# YOUR GOAL
Find each line in the records below that contains the word "here" and copy those lines out in full.

# Entries on target coordinates
▶
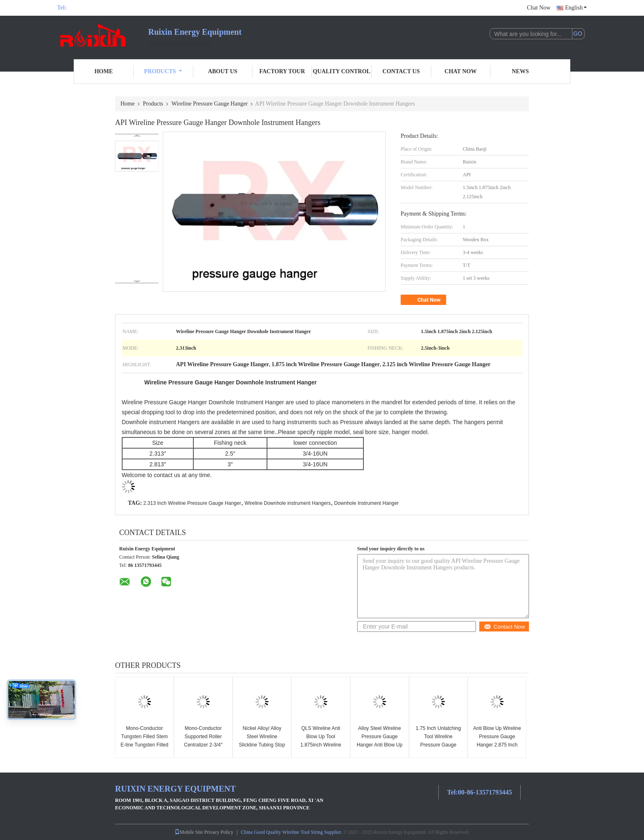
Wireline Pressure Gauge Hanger (209, 103)
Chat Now (538, 7)
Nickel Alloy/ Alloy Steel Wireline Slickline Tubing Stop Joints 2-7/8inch (262, 741)
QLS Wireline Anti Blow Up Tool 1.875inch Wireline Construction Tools (321, 741)
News (520, 71)
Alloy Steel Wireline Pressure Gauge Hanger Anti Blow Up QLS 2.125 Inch (380, 741)
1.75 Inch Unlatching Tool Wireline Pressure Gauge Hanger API (438, 741)
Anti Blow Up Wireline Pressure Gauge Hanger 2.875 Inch (497, 737)
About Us (222, 71)
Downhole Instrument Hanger (366, 503)
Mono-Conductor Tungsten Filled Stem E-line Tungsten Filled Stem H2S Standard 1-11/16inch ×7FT (144, 745)
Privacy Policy (219, 832)
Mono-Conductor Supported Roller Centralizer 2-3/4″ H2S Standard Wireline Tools (203, 745)
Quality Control (341, 71)
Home (103, 71)
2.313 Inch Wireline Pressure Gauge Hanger (192, 503)
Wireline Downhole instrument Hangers (288, 503)
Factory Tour (282, 71)
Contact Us (401, 71)
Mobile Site (189, 832)
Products (163, 71)
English (576, 7)
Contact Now (504, 626)
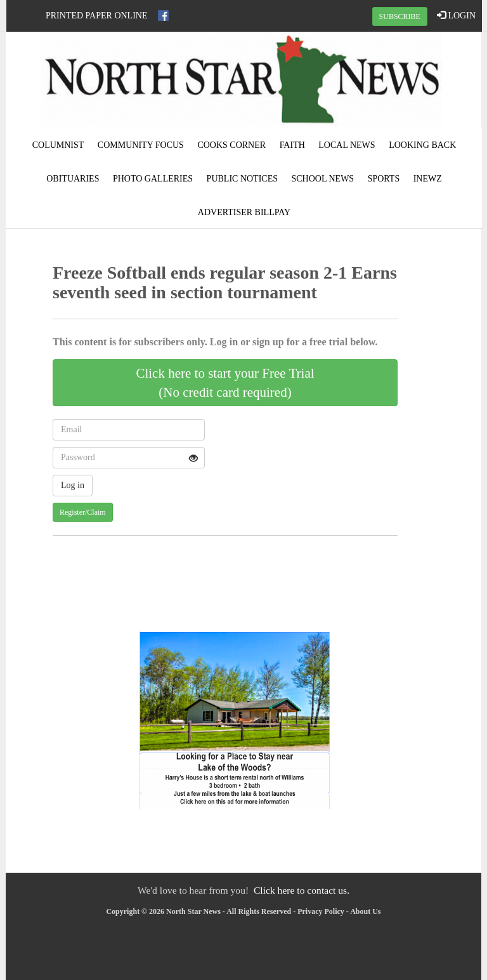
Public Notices (242, 178)
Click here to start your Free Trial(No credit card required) (224, 383)
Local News (346, 145)
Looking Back (422, 145)
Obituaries (72, 178)
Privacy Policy (321, 911)
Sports (384, 178)
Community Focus (141, 145)
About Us (365, 911)
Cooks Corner (231, 145)
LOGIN (456, 15)
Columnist (58, 145)
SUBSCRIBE (399, 17)
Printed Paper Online (96, 15)
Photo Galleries (153, 178)
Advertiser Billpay (244, 212)
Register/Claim (82, 512)
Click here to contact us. (301, 890)
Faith (292, 145)
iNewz (427, 178)
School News (323, 178)
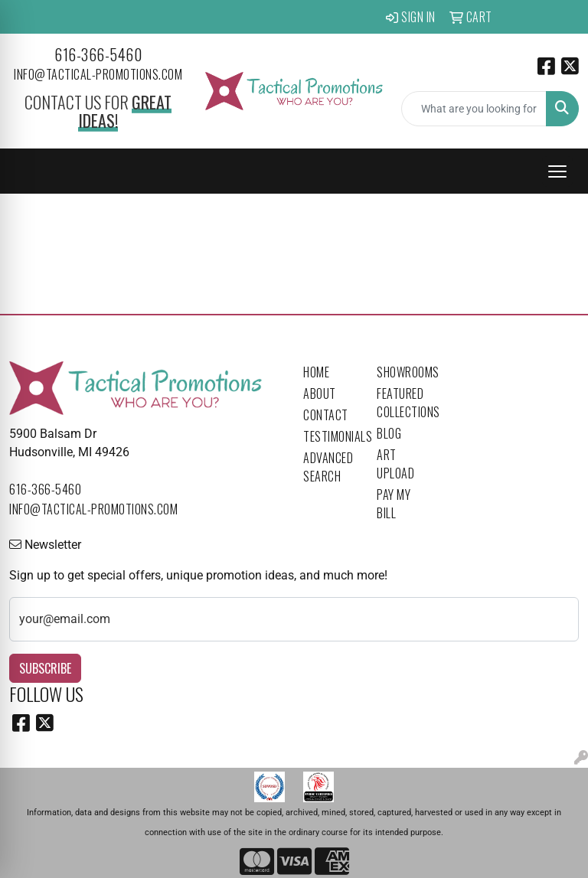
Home (316, 372)
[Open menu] (557, 171)
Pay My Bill (394, 504)
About (319, 393)
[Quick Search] (474, 109)
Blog (389, 433)
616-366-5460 (98, 54)
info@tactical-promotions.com (98, 74)
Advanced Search (328, 467)
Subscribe (45, 668)
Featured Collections (404, 403)
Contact (325, 415)
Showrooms (404, 372)
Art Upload (395, 464)
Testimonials (331, 436)
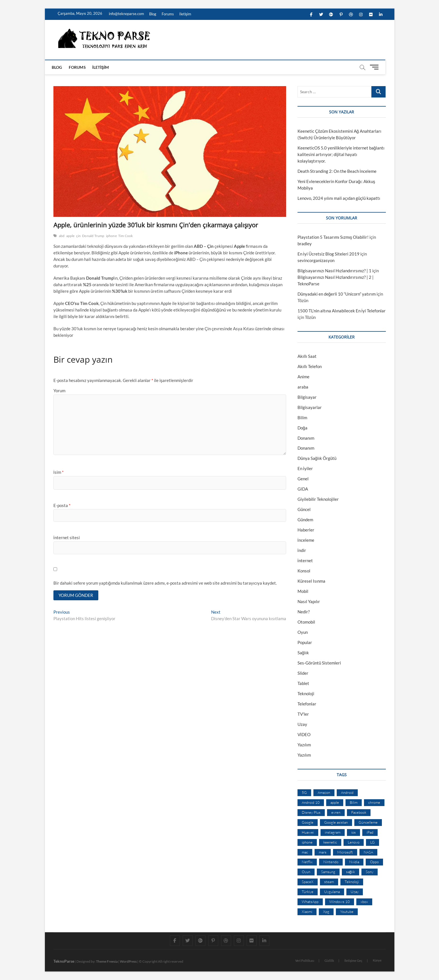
◀
# OUTPUT BELOW
Click here to start your Free Trial(No credit card required) (224, 383)
Click here to contact us. (301, 890)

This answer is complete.